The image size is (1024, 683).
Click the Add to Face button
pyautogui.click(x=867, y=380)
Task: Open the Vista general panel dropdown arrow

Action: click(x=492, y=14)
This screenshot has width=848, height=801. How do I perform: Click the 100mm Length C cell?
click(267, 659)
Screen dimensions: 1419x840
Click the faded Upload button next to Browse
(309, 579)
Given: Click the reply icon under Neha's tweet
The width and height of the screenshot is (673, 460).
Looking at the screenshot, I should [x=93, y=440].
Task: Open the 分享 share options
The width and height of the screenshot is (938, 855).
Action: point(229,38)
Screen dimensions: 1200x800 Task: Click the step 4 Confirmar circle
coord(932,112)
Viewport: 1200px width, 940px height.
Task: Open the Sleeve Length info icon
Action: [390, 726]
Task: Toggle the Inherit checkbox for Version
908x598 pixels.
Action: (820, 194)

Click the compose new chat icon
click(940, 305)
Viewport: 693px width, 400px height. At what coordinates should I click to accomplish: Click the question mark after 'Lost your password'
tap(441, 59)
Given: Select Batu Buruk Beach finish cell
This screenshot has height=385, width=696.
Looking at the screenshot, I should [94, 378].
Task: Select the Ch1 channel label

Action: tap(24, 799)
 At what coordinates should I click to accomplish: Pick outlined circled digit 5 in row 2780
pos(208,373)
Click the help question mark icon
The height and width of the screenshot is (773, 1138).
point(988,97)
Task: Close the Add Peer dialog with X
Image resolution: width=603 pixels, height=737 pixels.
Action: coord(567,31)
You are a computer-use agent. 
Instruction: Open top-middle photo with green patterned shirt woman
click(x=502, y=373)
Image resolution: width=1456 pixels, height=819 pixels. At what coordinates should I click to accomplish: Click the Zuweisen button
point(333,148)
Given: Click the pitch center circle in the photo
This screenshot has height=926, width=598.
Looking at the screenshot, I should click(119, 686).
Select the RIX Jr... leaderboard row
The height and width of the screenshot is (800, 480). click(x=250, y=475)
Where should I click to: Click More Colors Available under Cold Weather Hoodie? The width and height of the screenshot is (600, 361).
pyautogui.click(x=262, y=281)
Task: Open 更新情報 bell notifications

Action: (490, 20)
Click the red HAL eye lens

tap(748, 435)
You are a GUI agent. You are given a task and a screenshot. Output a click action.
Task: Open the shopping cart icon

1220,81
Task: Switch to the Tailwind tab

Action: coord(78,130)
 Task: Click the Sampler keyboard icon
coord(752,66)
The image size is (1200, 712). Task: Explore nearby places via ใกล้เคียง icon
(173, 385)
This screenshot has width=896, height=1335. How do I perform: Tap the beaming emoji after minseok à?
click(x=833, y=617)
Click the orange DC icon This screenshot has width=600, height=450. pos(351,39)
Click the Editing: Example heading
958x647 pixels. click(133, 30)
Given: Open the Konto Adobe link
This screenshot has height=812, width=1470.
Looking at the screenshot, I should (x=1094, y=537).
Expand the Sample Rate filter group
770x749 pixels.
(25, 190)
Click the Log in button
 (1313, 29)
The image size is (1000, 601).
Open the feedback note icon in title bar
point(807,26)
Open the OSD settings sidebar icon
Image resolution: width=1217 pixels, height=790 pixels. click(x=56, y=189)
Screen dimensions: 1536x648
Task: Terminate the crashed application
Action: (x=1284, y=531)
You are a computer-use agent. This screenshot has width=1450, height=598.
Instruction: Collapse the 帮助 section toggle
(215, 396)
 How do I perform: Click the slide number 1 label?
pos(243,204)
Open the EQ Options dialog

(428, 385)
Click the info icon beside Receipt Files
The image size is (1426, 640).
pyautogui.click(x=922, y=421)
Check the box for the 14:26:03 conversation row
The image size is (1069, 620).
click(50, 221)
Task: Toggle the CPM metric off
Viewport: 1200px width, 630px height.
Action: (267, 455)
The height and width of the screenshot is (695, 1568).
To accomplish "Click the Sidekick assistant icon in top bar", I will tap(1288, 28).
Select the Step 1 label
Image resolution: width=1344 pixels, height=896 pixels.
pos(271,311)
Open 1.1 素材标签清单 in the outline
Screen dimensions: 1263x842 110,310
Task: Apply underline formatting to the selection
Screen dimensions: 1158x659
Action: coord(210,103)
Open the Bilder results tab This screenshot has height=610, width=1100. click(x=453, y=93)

================

Please return the lines above that run from the line containing "Where should I" to the line containing "Expand the Sample Rate filter group", inclusive, exactly and with no other lines.

Written response =>
Where should I click to: Click More Colors Available under Cold Weather Hoodie? The width and height of the screenshot is (600, 361).
pyautogui.click(x=262, y=281)
Task: Open 更新情報 bell notifications

Action: (490, 20)
Click the red HAL eye lens

tap(748, 435)
You are a GUI agent. You are given a task and a screenshot. Output a click action.
Task: Open the shopping cart icon

1220,81
Task: Switch to the Tailwind tab

Action: coord(78,130)
 Task: Click the Sampler keyboard icon
coord(752,66)
The image size is (1200, 712). Task: Explore nearby places via ใกล้เคียง icon
(173, 385)
This screenshot has width=896, height=1335. How do I perform: Tap the beaming emoji after minseok à?
click(x=833, y=617)
Click the orange DC icon This screenshot has width=600, height=450. pos(351,39)
Click the Editing: Example heading
958x647 pixels. click(133, 30)
Given: Open the Konto Adobe link
This screenshot has height=812, width=1470.
Looking at the screenshot, I should (x=1094, y=537).
Expand the Sample Rate filter group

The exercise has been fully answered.